All of the current log analysis and reporting systems share a problem (other than log4j): they are resource intensive. For those of us on a limited budget, the minimum requirement for running an elasticsearch/kibana setup is one Digital Ocean droplet (or the equivalent). That's still better than the bad old days of custom (brittle) scripts for log analysis and aggregation. I want to split the middle of the money (elasticsearch/kibana) or time (scripts) dilemma and use the existing tools web developers are already using to create my own custom analysis site.

For the web developer, there are already large chunks of the log analysis system in the toolkit. Working backwards, any web developer can knock out a basic front end that can interact with an API. A log analysis API doesn't need to be too complicated. You may just need to use a few records for system monitoring, or you may want to do traffic analysis. Regardless, any stack should be able to knock out a basic API that provides raw or analyzed records at an endpoint for the front end. To get the data, it would be nice if it were structured and accessible to an API, like in some kind of database (as opposed to the file system where logs usually live). Structured, record, and web development usually add to JSON and MongoDB, but any structured format (YAML, TOML, BespON) or database will work. The last step is structuring log data and storing it in MongoDB, which is where Fluentd enters.

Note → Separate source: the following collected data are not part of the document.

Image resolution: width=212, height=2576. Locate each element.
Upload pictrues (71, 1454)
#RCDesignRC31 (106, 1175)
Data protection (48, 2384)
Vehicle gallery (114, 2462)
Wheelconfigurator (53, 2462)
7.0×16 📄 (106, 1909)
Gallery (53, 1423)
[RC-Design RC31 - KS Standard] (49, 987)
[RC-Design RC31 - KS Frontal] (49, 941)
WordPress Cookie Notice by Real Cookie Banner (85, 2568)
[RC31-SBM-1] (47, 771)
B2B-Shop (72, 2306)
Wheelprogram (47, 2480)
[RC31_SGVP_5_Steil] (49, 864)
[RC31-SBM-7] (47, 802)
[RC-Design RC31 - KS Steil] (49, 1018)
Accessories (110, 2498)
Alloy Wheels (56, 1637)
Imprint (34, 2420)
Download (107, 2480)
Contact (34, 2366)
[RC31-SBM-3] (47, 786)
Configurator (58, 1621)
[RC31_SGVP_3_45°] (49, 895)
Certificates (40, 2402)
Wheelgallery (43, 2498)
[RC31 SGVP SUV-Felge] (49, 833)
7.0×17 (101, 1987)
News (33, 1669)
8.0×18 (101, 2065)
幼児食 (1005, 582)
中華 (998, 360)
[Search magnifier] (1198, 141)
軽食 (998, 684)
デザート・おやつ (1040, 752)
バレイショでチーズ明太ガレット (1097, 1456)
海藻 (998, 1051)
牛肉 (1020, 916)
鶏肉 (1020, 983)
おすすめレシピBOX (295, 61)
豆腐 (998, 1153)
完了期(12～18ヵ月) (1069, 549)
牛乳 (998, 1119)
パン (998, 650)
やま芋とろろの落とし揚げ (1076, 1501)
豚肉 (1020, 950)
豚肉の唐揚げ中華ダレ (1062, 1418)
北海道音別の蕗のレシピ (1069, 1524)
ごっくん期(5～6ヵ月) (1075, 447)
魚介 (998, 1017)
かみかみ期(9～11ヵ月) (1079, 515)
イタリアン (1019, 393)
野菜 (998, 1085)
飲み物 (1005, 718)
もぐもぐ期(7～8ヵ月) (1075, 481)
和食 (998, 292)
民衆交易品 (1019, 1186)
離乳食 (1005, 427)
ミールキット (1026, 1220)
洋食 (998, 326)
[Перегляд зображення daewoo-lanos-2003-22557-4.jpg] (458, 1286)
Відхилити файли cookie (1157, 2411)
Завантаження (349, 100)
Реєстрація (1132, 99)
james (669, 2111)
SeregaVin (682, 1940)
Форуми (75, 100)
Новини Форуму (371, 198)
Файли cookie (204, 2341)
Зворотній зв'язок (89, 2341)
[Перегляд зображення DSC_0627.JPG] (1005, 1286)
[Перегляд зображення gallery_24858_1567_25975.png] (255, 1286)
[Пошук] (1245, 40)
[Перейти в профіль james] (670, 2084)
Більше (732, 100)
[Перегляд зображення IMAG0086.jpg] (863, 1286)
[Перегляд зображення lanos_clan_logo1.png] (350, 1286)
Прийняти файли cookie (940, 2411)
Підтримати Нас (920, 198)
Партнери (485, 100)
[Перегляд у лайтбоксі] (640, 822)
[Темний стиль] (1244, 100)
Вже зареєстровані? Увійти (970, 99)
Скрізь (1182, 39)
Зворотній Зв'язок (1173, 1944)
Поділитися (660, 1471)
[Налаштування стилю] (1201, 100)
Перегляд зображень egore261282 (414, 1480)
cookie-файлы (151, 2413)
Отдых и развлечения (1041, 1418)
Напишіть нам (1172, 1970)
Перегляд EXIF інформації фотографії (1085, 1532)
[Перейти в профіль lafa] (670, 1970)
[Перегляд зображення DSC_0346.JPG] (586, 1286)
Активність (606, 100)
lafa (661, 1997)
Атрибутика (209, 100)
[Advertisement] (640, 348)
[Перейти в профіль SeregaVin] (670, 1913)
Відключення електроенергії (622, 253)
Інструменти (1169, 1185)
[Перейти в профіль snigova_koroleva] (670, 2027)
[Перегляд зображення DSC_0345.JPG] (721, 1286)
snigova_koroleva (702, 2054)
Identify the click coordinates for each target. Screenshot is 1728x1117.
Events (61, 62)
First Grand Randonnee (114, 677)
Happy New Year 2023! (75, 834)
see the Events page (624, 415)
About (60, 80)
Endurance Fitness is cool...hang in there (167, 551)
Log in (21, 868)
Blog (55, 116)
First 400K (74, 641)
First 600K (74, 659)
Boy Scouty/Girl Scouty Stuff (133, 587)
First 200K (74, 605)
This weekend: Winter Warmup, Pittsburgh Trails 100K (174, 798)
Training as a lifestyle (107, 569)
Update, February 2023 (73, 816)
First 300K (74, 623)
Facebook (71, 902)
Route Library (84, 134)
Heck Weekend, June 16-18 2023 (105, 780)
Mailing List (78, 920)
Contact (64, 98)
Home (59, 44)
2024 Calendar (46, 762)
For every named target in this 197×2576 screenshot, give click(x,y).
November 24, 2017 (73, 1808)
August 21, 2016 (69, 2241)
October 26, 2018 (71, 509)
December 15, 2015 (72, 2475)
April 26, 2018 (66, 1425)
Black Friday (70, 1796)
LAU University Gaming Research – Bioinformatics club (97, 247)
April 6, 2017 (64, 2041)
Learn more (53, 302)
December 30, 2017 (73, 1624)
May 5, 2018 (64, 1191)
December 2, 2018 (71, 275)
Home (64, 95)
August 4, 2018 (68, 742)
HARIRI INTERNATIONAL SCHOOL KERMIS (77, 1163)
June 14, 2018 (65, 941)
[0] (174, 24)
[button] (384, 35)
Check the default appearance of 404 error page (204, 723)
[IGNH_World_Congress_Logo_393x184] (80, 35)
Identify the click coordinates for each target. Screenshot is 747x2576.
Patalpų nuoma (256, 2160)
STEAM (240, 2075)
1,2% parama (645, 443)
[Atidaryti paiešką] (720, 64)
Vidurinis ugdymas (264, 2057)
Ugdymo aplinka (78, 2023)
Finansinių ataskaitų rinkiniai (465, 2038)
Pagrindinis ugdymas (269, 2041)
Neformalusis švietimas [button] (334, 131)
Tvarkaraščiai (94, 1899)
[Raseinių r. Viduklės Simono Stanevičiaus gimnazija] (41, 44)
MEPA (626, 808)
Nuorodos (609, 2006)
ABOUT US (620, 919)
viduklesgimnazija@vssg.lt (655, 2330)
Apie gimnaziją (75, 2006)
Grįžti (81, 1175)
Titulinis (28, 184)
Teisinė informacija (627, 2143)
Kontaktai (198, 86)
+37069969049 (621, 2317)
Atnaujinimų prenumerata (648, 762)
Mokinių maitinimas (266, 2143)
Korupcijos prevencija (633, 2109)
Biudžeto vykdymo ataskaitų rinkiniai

Fluentd can aggregate, structure, and route logging data from the system (syslog) to the app level (all stacks can push data to it) and its resource usage is miniscule. Fluentd stores the log records in MongoDB collections (which can be capped) as JSON documents and is probably already available on your systems if you do any NodeJS stack web development. While fluentd can do most of the structuring and transforming of the log records, MongoDB actually produces log data that can't be directly stored by MongoDB. So, fluentd has to be told how to transform MongoDB records to store in MongoDB.

Most of the fluentd configuration is straightforward. You need a source section to gather the mongoDB data:

<source>
  @type tail
  path /var/log/mongodb/mongod.log
  pos_file /var/log/td-agent/mongod.log.pos
  tag mongodb

  <parse>
    @type json
  </parse>
</source>

adjusting the paths as appropriate. That will load our JSON log records from mongoDB into fluentd. Use whatever tag you like. Once the data is in fluentd, it must be transformed into the correct format. You can look at an entry in your logs or this example (indenting is mine):

{
  "t": {
      "$date": "2020-10-31T22:48:12.218-05:00"
    },
  "s": "I",
  "c":"COMMAND",
  "id":20459,
  "ctx":"initandlisten",
  "msg":"Setting featureCompatibilityVersion",
  "attr": {
    "newVersion": "4.4"
  }
}

We really need something like

{
  "t": "2020-10-31T22:48:12.218-05:00",
  "s": "I",
  "c":"COMMAND",
  "id":20459,
  "ctx":"initandlisten",
  "msg":"Setting featureCompatibilityVersion",
  "attr": {
    "newVersion": "4.4"
  }
}

to make the timestamp accessible. Fluentd's record_transformer makes easy work of this, just make sure the tags match.

<filter mongodb>
  @type record_transformer
  enable_ruby true
  <record>
    t ${record['t']['$date']}
  </record>
</filter>

The line in the record section should be obvious even if you don't know ruby from python. Finally, store the record wherever you want, just make sure the tags match again.

<match mongodb>
  @type mongo
  database my_db
  collection my_collection
  host localhost
  port 27017
  user mongodb_username
  password mongodb_password
</match>

This setup will get you all the logging output from MongoDB, into fluentd, and stored into a mongodb collection. Most of it is not necessary, but once you determine which log records you should analyze, you can begin filtering the rest with additional filter sections before your storing match section.